For fiction, a book already mentioned by the Aqueduct
columnists:
We Are All Completely Beside Ourselves
Karen Joy Fowler
At the heart of this book is what it means to be human. Can
we be Lords of Creation and also part-Neanderthal? Are we so
different from the apes? Anthropomorphism
is ancient, the act of seeing animals in our own image. Instead Fowler suggests
empathy as a better alternative, without false sentiment. This novel is
weighty, yet written with a lightness of touch that is more effective than any
agitprop. It charts a profound
philosophic journey, mixing wit with scientific rigour. The result might be Fowler’s most important
work yet.
And I also add Ann Leckie’s Ancillary Justice, a book that has run away with many prizes, but
which is also concerned with what it means to be human. And of course,
post-colonialism, the crumbling of empires.
Lucy Sussex was born in New
Zealand in 1957. She has degrees in English and Librarianship from
Monash University, and is a freelance researcher, editor and writer.
She has published widely, writing anything from literary criticism to
horror and detective stories. In addition she is a literary
archaeologist, rediscovering and republishing the nineteenth-century
Australian crime writers Mary Fortune and Ellen Davitt.
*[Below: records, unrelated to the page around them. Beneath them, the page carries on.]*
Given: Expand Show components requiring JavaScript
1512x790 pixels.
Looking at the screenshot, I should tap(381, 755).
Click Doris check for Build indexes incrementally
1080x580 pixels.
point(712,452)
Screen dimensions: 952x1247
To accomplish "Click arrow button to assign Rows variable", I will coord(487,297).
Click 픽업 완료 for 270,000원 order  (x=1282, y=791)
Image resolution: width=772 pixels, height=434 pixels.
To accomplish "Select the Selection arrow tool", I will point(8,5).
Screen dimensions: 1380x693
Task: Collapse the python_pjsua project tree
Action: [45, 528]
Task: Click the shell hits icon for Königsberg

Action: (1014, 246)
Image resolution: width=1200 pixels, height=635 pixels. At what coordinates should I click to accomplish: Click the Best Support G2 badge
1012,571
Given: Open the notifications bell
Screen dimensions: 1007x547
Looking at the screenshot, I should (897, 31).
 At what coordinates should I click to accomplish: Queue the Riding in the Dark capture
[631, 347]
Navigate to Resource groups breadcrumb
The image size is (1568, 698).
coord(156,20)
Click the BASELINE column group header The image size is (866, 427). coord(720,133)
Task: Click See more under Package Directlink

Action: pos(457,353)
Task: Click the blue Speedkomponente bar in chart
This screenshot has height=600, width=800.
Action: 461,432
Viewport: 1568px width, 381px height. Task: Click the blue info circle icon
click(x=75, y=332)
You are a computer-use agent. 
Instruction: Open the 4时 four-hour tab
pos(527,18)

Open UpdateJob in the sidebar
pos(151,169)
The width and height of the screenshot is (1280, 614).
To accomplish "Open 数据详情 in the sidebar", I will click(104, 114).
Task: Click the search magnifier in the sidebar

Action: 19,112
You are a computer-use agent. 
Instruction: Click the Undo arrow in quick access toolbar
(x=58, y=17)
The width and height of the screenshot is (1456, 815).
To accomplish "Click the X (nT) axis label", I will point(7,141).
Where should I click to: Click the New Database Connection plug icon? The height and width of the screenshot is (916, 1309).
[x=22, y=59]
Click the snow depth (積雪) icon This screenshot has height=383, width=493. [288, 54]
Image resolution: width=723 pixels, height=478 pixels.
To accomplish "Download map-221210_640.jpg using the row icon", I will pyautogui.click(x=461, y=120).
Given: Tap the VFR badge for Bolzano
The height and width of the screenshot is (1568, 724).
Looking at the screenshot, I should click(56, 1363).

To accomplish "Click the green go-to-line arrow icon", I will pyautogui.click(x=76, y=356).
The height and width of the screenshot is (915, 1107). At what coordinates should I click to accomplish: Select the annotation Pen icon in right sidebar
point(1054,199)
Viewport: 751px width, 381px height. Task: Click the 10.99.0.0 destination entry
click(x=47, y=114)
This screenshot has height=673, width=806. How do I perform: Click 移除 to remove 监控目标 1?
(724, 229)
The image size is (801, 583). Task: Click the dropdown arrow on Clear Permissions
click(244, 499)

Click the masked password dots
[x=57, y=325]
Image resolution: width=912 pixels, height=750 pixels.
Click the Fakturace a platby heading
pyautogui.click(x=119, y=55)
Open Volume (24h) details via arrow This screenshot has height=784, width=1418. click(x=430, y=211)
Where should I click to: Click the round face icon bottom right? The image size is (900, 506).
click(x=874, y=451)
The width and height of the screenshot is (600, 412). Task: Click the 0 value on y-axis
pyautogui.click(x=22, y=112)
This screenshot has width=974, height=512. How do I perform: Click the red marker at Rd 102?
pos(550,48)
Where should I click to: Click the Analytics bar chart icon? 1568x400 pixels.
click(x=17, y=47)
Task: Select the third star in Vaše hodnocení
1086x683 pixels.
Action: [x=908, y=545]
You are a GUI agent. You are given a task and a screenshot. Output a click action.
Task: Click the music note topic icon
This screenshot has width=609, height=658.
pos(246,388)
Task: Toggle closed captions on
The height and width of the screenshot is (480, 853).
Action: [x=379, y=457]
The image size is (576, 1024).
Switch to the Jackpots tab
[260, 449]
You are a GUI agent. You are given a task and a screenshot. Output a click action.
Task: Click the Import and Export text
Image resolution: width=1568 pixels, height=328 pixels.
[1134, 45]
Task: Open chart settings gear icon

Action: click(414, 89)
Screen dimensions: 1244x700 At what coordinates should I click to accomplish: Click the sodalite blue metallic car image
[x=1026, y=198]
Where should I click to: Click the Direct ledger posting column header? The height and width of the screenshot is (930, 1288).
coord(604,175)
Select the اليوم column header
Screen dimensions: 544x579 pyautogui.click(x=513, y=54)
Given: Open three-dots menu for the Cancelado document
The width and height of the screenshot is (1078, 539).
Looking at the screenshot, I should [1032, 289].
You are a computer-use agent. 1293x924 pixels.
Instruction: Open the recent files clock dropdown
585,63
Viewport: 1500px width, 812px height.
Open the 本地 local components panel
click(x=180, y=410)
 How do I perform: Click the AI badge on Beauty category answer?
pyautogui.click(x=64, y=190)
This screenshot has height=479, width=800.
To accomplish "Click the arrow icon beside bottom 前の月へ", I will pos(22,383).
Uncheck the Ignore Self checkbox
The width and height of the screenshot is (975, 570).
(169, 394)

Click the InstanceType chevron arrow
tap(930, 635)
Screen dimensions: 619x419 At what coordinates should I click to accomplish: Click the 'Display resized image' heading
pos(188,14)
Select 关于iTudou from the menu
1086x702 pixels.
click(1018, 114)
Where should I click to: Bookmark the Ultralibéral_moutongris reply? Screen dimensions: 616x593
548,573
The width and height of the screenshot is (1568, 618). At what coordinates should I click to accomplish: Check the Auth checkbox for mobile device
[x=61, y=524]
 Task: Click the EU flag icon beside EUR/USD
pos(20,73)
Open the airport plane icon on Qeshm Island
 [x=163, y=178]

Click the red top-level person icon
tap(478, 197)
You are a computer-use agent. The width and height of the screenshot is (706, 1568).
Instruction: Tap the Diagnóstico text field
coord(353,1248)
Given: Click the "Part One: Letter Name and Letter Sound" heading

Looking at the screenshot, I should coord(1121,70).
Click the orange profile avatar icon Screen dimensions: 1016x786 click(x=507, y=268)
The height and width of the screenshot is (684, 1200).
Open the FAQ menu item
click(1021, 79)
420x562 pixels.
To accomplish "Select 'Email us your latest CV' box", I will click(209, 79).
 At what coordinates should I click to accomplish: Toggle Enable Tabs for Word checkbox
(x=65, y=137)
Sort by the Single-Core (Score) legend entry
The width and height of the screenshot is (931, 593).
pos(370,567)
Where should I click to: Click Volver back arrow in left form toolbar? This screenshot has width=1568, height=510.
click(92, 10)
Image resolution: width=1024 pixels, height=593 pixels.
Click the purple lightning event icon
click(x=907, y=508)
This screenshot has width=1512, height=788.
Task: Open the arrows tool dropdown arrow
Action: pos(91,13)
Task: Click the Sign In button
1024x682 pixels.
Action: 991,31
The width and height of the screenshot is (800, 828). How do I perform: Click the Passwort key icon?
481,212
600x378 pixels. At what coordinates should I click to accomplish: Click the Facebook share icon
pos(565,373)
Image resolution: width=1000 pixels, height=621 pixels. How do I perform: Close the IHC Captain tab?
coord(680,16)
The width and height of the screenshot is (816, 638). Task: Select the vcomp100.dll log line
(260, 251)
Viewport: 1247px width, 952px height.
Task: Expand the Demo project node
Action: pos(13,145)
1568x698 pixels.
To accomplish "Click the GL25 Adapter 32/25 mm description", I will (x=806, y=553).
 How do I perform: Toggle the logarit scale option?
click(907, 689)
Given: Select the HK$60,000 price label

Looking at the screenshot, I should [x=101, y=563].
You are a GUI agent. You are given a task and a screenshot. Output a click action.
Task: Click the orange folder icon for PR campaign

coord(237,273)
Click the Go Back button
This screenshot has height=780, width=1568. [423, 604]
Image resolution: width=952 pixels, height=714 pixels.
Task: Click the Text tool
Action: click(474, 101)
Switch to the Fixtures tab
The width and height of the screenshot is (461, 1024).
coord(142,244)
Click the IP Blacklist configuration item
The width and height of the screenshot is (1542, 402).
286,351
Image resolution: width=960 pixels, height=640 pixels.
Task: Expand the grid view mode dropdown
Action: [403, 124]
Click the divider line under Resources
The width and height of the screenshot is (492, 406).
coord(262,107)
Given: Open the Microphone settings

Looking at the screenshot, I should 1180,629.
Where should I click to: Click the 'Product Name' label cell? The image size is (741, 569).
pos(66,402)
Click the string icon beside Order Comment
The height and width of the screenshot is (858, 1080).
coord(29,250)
Her short
story, `My Lady Tongue' won a Ditmar (Australian Science Fiction
Achievement Award) in 1988. In 1994 she was a judge for the
international Tiptree award, which honours speculative fiction
exploring notions of gender. Her first adult novel, The Scarlet Rider, is about biography, Victorian detective fiction, voodoo and a ghost. Aqueduct Press published her collection, Absolute Uncertainty, in 2006.